Clidinium bromide

Clinical data
- AHFS/Drugs.com: Monograph
- MedlinePlus: a601036
- Routes of administration: Oral
- ATC code: A03CA02 (WHO) (combination with psycholeptics);

Legal status
- Legal status: US: ℞-only;

Pharmacokinetic data
- Bioavailability: Low
- Excretion: Renal and biliary

Identifiers
- IUPAC name 3-[(2-hydroxy-2,2-diphenylacetyl)oxy]-1-methyl-1-azabicyclo[2.2.2]octan-1-ium bromide;
- CAS Number: 7020-55-5 3485-62-9;
- PubChem CID: 2784;
- IUPHAR/BPS: 366;
- DrugBank: DB00771;
- ChemSpider: 2682;
- UNII: BO76JF850N;
- KEGG: D00716;
- ChEMBL: ChEMBL1200950;
- CompTox Dashboard (EPA): DTXSID6045379 ;

Chemical and physical data
- Formula: C_{22}H_{26}NO_{3}^{+}
- Molar mass: 352.454 g·mol^{−1}
- 3D model (JSmol): Interactive image;
- SMILES O=C(OC2C1CC[N+](CC1)(C)C2)C(O)(c3ccccc3)c4ccccc4;
- InChI InChI=1S/C22H26NO3/c1-23-14-12-17(13-15-23)20(16-23)26-21(24)22(25,18-8-4-2-5-9-18)19-10-6-3-7-11-19/h2-11,17,20,25H,12-16H2,1H3/q+1; Key:HOOSGZJRQIVJSZ-UHFFFAOYSA-N;

= Clidinium bromide =

Anticholinergic, muscarinic antagonist drug

Clidinium bromide (INN) is an anticholinergic (specifically a muscarinic antagonist) drug. It may help symptoms of cramping and abdominal/stomach pain by decreasing stomach acid, and slowing the intestines. It is commonly prescribed in combination with chlordiazepoxide (a benzodiazepine derivative) using the brand name Librax, Normaxin CC.

WHAT TO WORK ON
A: According to the clidinium bromide article, what drug is clidinium bromide commonly prescribed in combination with?
B: Proceed with the clidinium bromide article, picking up after its last sentence.

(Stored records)
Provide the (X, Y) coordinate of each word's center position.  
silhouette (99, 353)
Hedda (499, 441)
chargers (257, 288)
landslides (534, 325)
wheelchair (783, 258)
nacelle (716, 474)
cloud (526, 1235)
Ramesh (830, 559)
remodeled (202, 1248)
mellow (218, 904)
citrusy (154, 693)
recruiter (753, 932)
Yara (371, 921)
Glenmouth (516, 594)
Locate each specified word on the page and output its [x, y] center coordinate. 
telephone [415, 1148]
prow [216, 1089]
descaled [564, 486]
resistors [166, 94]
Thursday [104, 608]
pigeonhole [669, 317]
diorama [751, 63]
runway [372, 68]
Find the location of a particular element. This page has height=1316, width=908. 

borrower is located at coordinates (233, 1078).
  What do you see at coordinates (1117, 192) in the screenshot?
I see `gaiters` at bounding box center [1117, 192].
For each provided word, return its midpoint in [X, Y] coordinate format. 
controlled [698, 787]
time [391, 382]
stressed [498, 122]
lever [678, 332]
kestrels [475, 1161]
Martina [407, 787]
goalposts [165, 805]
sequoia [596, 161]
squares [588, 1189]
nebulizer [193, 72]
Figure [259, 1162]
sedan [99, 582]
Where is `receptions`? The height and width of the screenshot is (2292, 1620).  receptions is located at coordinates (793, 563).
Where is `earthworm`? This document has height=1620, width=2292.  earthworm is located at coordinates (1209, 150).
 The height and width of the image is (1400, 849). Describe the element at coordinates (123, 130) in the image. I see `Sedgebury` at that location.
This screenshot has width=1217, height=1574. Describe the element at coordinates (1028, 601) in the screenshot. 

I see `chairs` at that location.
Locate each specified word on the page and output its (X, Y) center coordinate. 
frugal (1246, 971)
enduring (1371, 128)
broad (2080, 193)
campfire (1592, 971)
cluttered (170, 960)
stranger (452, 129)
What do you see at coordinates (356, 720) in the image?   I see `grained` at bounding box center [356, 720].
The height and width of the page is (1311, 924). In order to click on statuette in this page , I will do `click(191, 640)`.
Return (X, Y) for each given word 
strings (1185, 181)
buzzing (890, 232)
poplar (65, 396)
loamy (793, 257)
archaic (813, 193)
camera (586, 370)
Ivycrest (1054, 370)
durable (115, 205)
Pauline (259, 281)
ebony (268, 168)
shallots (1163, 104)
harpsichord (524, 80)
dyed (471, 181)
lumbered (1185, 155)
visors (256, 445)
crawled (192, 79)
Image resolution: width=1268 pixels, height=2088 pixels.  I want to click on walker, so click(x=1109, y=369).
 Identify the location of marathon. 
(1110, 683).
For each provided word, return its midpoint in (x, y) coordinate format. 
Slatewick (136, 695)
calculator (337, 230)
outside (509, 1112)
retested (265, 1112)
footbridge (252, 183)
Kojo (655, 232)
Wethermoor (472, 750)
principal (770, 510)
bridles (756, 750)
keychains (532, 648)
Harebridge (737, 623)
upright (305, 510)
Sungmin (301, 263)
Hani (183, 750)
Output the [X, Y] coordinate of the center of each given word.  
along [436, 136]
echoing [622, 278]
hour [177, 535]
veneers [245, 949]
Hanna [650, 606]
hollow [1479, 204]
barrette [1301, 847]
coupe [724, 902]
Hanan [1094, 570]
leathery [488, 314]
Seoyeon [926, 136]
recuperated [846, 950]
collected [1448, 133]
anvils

WRITTEN RESPONSES
A: Chlordiazepoxide.

B:
== Uses ==
=== Peptic ulcer disease ===
Used in fixed combination with chlordiazepoxide as adjunctive therapy in the treatment of peptic ulcer disease; however, no conclusive data that antimuscarinics aid in the healing, decrease the rate of recurrence, or prevent complications of peptic ulcers.

With the advent of more effective therapies for the treatment of peptic ulcer disease, antimuscarinics have only limited usefulness in this condition.

=== GI motility disturbances ===
Used in fixed combination with chlordiazepoxide in the treatment of functional GI motility disturbances (e.g., irritable bowel syndrome).

Has limited efficacy in treatment of GI motility disturbance and should only be used if other measures (e.g., diet, sedation, counseling, amelioration of environmental factors) have been of little or no benefit.

=== Acute enterocolitis ===
Used in fixed combination with chlordiazepoxide in the treatment of acute enterocolitis. However, antimuscarinics should be used with extreme caution in patients with diarrhea or ulcerative colitis.

==Mechanism of action==
Clidinium inhibits muscarinic acetylcholine receptors on smooth muscles, secretory glands, and in the central nervous system to relax smooth muscle and decrease biliary tract secretions. It is said to be a selective muscarinic acetylcholine M_{3} receptor antagonist.